__CONSEGNA A__
Secondo il brano sulla preposizione «da», chi ha dedicato un articolo all'espressione «biglietto da visita»?
__CONSEGNA B__
Stabilisca se ciascuna affermazione concorda con il brano sulla preposizione «da», rispondendo sì o no e citando testualmente le parole decisive: (i) chi scrive ritiene di non poter usare «nozze da fiaba»; (ii) chi scrive considera secondario che queste forme siano cristallizzate dall'uso; (iii) chi scrive afferma che «pignoleggiare» gli dispiace.
__CONSEGNA C__
Trascriva fedelmente la parte del brano sulla preposizione «da» che si apre con le parole contenenti "Lei parla di" e si chiude con "disponibile quel posto.".

__BRANO DI LETTURA__
=-=-=
Gentile dottor Raso,
considero indubbio che io possa usare liberamente "biglietto da visita" - a prescindere dall'articolo che lei mi ha gentilmente suggerito - oppure "nozze da fiaba/da sogno" o "festa/sala da ballo".
Che queste forme siano oggi cristallizzate dall'uso - e quindi non ritenute errate - è per me secondario.

Lei parla di "attitudine, idoneità, destinazione", quali condizioni per un corretto uso della preposizione "da".
Sorvolo in merito a "biglietto da visita" (a cui G. Patota ha dedicato un articolo), ma se sono "da sogno/da fiaba" non significa che tali nozze hanno "l'attitudine, l'idoneità, la destinazione", lo scopo di realizzare un sogno, di far vivere una fiaba? e una festa (o una sala) non è atta, idonea affinché si balli, organizzata allo scopo di ballare?

Quanto a "posto di/da titolare" e poiché "pignoleggiare" non mi dispiace affatto, azzarderei una distinzione tra le due forme: "posto di titolare" qualora si intenda specificare (il tipo di posto per cui una persona è stata assunta); "posto da titolare" qualora si intenda la destinazione professionale, lo scopo, la funzione per cui si è reso disponibile quel posto.
=-=-=
__ESTRATTI DEL DATASET__
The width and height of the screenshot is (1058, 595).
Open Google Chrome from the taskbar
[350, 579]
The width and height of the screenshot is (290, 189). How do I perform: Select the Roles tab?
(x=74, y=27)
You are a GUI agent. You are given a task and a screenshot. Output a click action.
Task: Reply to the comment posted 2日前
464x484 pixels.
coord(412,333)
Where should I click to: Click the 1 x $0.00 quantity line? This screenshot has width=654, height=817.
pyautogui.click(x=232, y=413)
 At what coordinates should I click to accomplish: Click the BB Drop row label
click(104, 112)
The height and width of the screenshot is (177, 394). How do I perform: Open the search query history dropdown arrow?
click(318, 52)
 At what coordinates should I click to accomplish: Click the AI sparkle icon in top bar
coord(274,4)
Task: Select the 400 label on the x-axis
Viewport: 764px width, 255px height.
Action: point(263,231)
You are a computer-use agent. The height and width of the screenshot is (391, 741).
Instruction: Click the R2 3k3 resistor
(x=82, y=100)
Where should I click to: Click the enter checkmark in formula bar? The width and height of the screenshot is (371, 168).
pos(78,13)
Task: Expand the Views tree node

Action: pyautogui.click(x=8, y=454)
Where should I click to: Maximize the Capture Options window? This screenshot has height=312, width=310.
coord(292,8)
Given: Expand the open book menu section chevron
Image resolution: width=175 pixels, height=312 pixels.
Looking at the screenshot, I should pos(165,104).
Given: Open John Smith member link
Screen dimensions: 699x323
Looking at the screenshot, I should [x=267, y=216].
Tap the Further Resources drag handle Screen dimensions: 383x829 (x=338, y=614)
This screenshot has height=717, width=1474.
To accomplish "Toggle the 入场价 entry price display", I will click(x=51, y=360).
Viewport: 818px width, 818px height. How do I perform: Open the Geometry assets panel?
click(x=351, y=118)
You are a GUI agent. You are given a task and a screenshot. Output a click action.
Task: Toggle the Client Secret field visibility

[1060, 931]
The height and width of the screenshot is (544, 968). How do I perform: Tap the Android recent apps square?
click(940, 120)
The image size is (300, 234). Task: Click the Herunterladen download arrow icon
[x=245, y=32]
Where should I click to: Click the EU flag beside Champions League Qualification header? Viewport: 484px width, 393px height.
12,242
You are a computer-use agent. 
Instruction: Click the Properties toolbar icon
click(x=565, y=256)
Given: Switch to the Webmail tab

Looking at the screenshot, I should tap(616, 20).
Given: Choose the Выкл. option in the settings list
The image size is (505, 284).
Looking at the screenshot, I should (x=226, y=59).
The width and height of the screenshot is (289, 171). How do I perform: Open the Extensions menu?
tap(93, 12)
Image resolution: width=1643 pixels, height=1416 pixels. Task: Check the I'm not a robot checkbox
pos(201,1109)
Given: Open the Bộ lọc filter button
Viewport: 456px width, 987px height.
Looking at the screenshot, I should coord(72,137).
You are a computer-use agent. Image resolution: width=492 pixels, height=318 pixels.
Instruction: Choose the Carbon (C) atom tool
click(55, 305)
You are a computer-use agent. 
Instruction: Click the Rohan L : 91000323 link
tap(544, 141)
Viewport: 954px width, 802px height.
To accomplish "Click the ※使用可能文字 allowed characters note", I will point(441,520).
=-=-=
__RISPOSTA SVOLTA A__
G. Patota.

__RISPOSTA SVOLTA B__
(i) No: «considero indubbio che io possa usare liberamente "biglietto da visita" - a prescindere dall'articolo che lei mi ha gentilmente suggerito - oppure "nozze da fiaba/da sogno"».
(ii) Sì: «Che queste forme siano oggi cristallizzate dall'uso - e quindi non ritenute errate - è per me secondario».
(iii) No: «"pignoleggiare" non mi dispiace affatto».

__RISPOSTA SVOLTA C__
Lei parla di "attitudine, idoneità, destinazione", quali condizioni per un corretto uso della preposizione "da".
Sorvolo in merito a "biglietto da visita" (a cui G. Patota ha dedicato un articolo), ma se sono "da sogno/da fiaba" non significa che tali nozze hanno "l'attitudine, l'idoneità, la destinazione", lo scopo di realizzare un sogno, di far vivere una fiaba? e una festa (o una sala) non è atta, idonea affinché si balli, organizzata allo scopo di ballare?

Quanto a "posto di/da titolare" e poiché "pignoleggiare" non mi dispiace affatto, azzarderei una distinzione tra le due forme: "posto di titolare" qualora si intenda specificare (il tipo di posto per cui una persona è stata assunta); "posto da titolare" qualora si intenda la destinazione professionale, lo scopo, la funzione per cui si è reso disponibile quel posto.